The earlier one treats it, the easier it is to prevent disability. If somebody has joint damage, it cannot be repaired but one can stop the process progressing. Rheumatoid arthritis affects people in middle age such as women rearing families and both men and women in employment. It hits during their working years and if somebody can retain a job where he or she could have become unemployed having had rheumatoid arthritis for three or four years, savings can be made to compensate for the cost of the drugs, joint replacement and long-term care.

A HSE working group meeting is scheduled to push this forward. Arthritis Ireland, the Irish Society for Rheumatology, health care groups and allied health professionals will meet the group. The group is operating a tight schedule and, while our past experience makes us extremely cautious, we are hoping to persuade the group to act on the Comhairle report. We will set a four-year implementation deadline, which would mean at least four new consultant posts a year. We can provide the manpower, if the HSE provides the funding.
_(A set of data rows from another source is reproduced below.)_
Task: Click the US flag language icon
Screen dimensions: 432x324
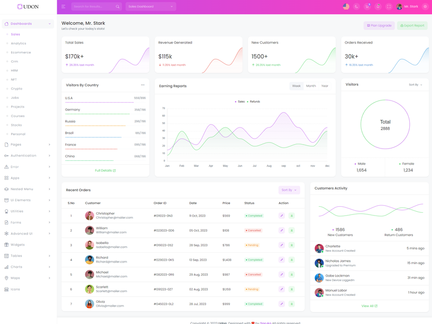Action: tap(346, 6)
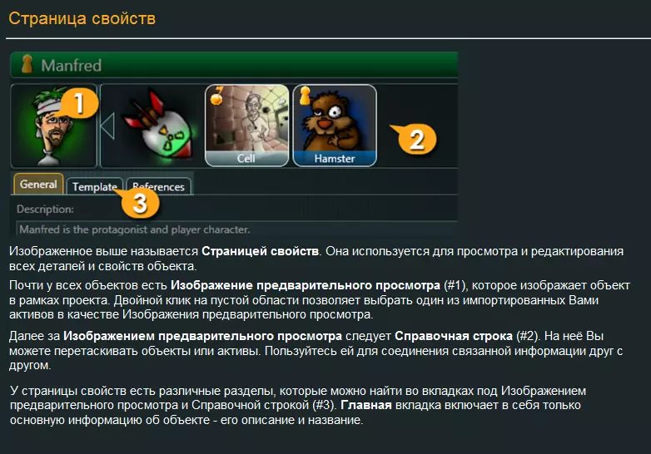Switch to the References tab

coord(159,186)
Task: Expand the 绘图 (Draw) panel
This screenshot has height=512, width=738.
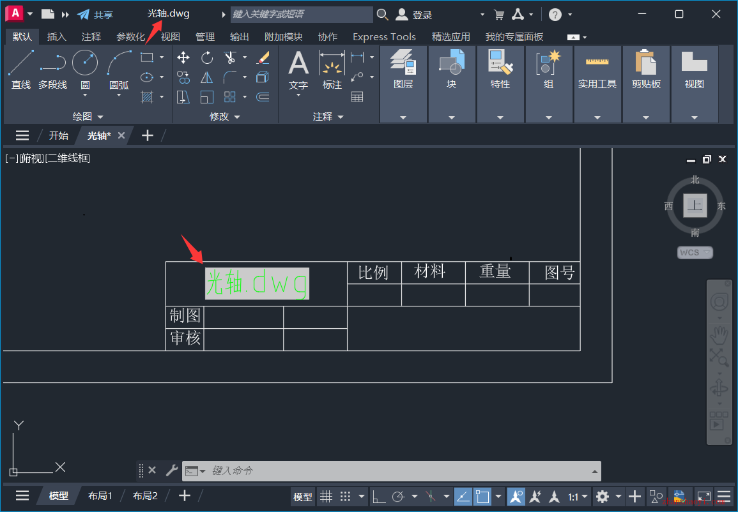Action: (x=88, y=116)
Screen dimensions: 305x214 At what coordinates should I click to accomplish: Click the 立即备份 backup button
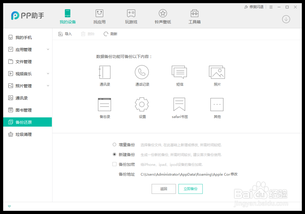[x=190, y=189]
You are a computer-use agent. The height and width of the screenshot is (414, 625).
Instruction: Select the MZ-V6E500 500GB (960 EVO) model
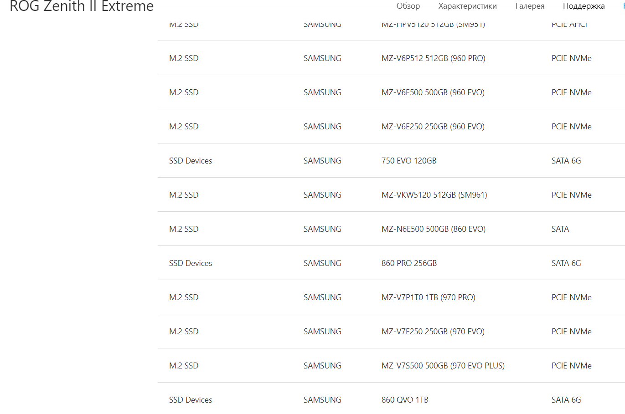tap(433, 92)
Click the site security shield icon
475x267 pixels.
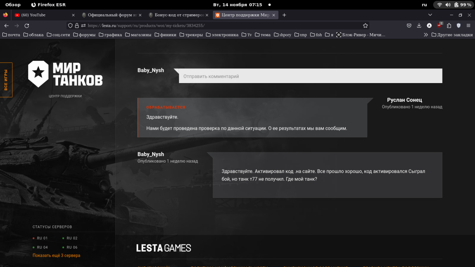pyautogui.click(x=70, y=26)
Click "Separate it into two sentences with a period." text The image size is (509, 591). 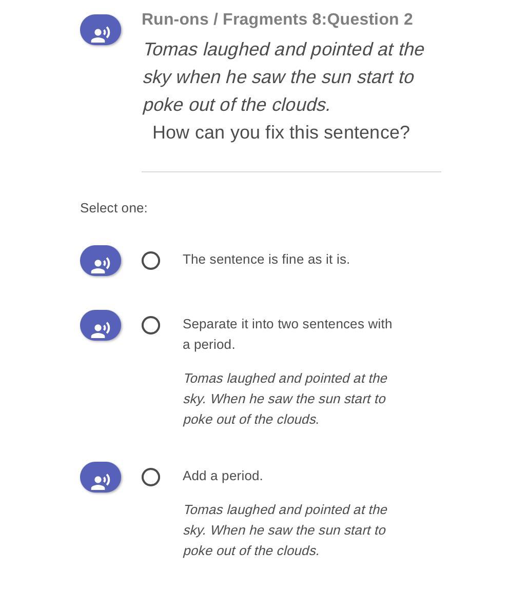(287, 334)
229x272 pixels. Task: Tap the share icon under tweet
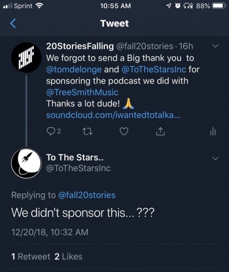[x=160, y=131]
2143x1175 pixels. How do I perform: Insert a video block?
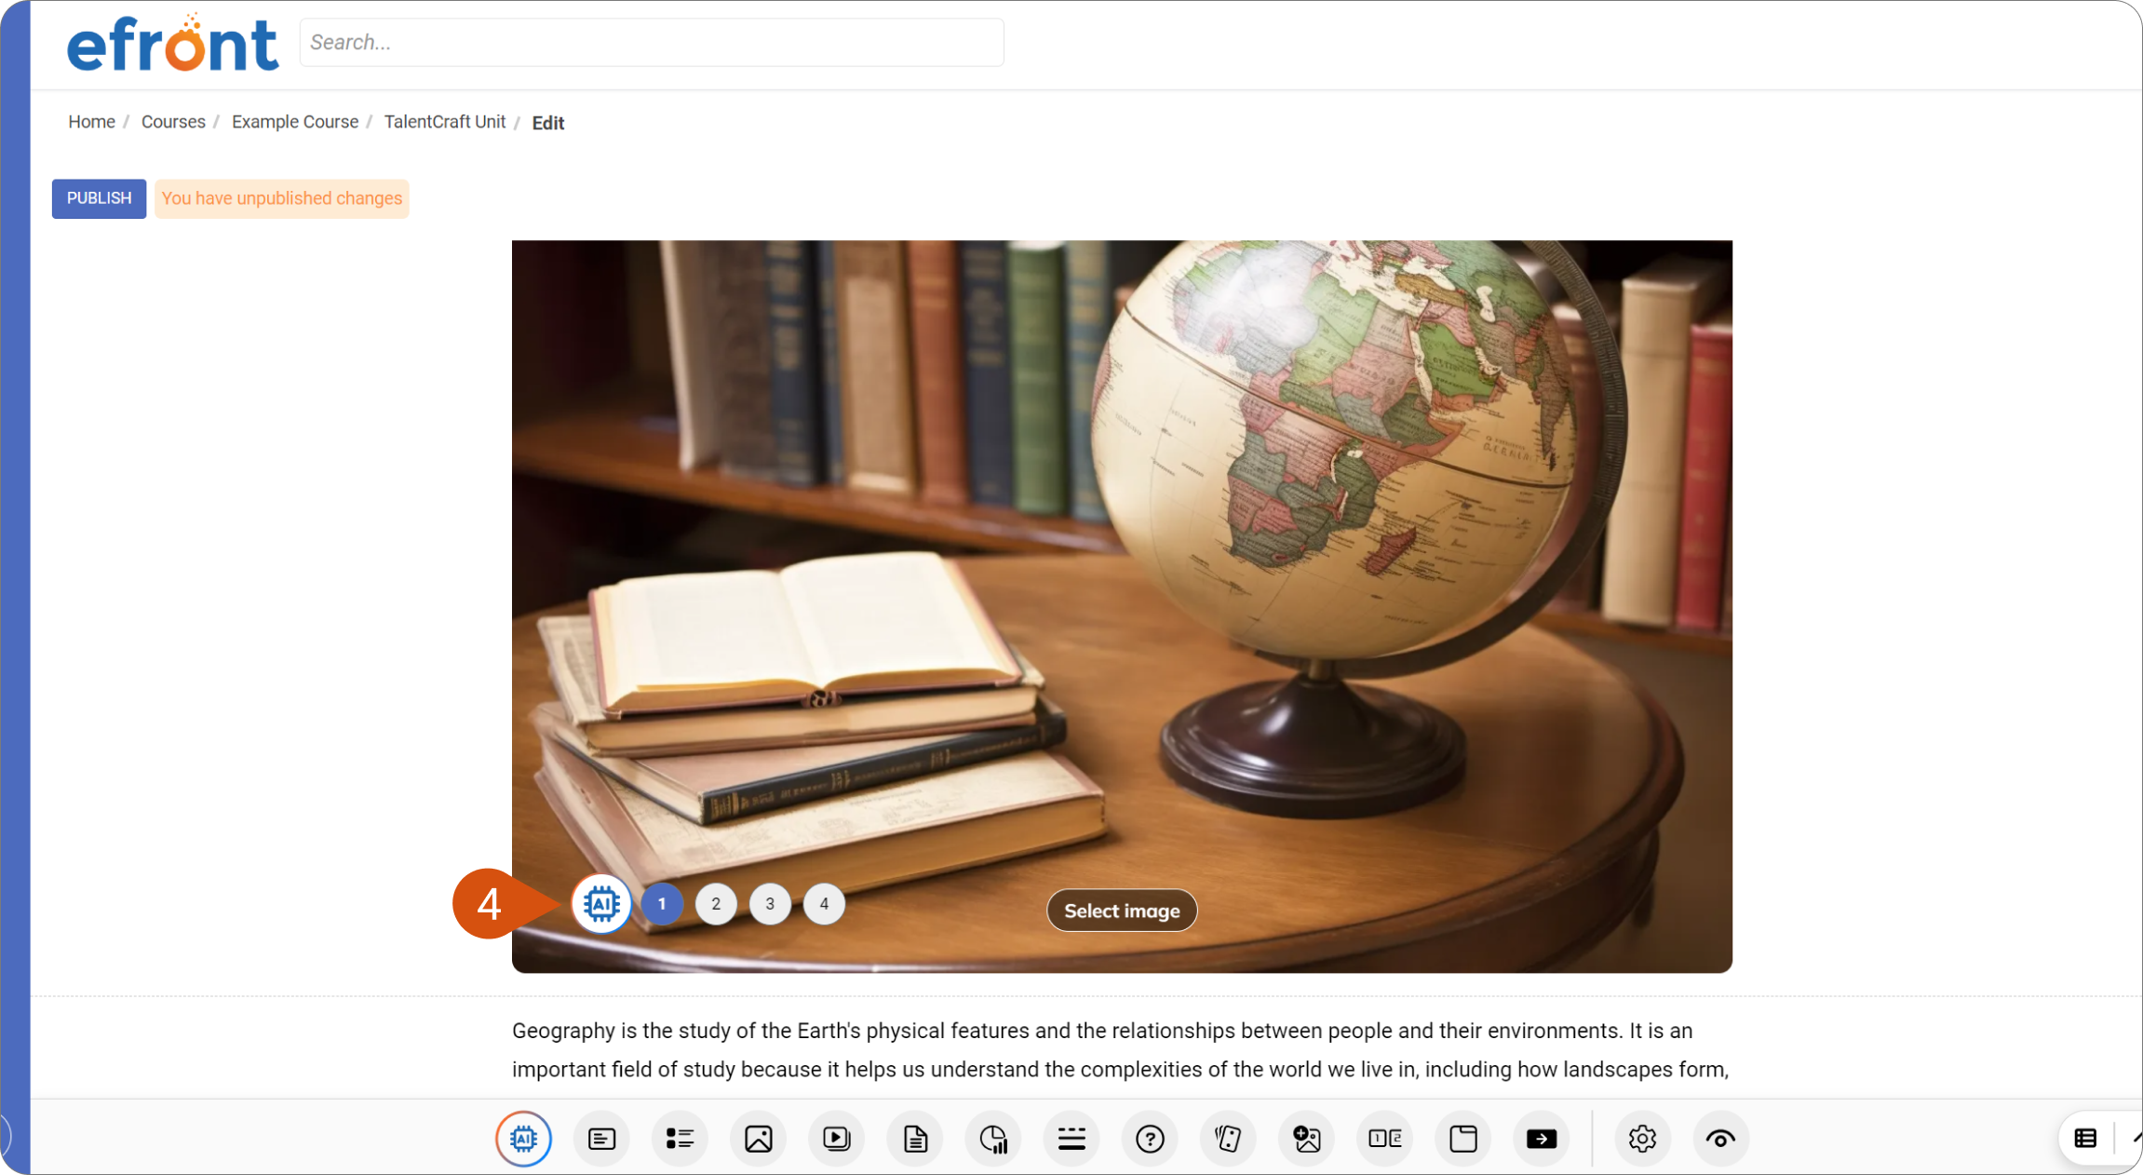(837, 1139)
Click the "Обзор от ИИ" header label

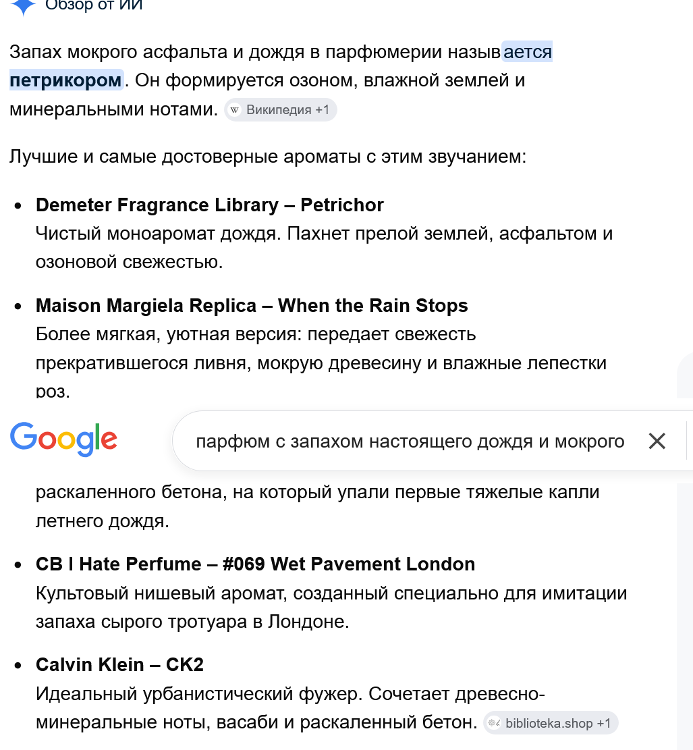point(94,6)
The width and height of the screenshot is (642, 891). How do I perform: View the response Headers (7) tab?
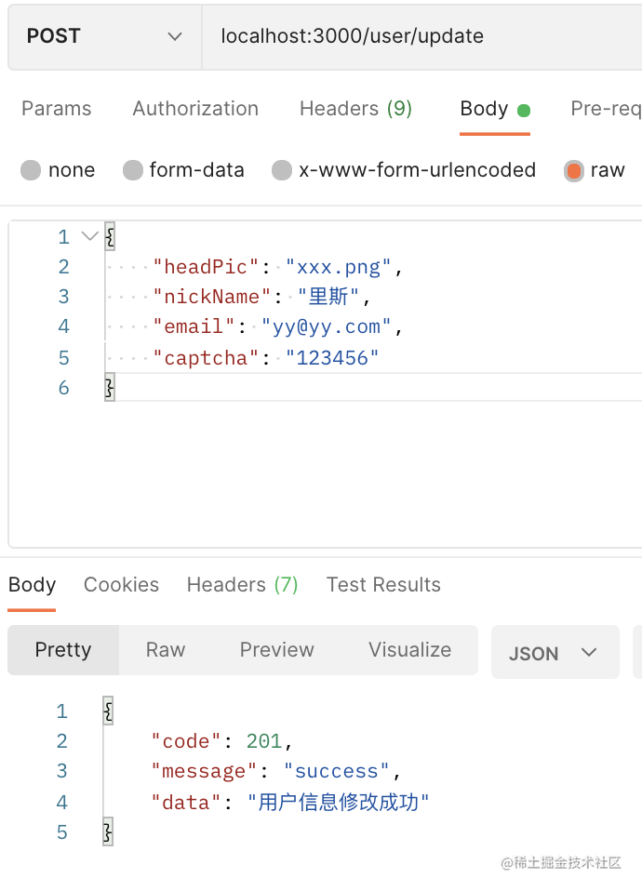coord(242,585)

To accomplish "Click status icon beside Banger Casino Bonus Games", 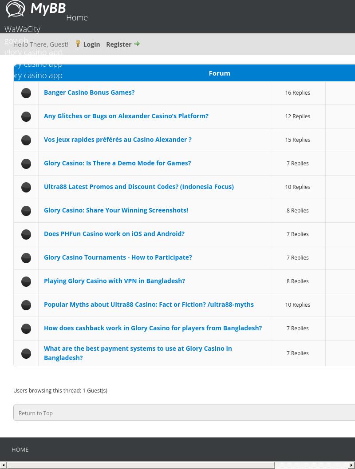I will pos(26,93).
There will not be an argument about the location of the posts because there is a template. We need agreement from the HSE to commence the funding process in 2007 but this is a tight timeline. I do not know much about budgets but my understanding is the 2007 budget will be finalised in the next few months.

Professor Oliver Fitzgerald is acting on behalf of the Irish Society for Rheumatology on the working group. We ask the committee to use whatever influence it has with the HSE to point out how important this is and to ask the executive to fund the posts. All the care providers are in agreement about what needs to be done and if the HSE provided the funding, we could impact on this process over the next four years.

Mr. Church

A question was asked about the prevalence of arthritis and the dramatic effects of arthritis on the community. The working group stated last year the economic impact of arthritis on the community was €1.6 billion. Given that services have not dramatically increased, that figure probably has not changed.

Arthritis affects one in six people in Ireland or approximately 500,000 people. We recently conducted a survey among a significant sample of patients with rheumatoid arthritis and we found that one in seven could not work as a result of their condition. The cost of the lack of productivity multiplied by the number of patients who cannot work is significant. One can quickly put into perspective the cost of drugs versus the economic impact they could have on the economy if those people returned to work.

On behalf of the committee, I thank the consultant rheumatologists and Arthritis Ireland for attending and making this such an informative meeting. I would particularly like to thank Ms Healy for attending. We are fully supportive of what we heard and I would like to take up Deputy Cowley's suggestion to invite the groups back in a year. The Chairman and I will make contact with the Minister and the HSE to press the case further.

Sitting suspended at 10.35 a.m and resumed at 10.45 a.m.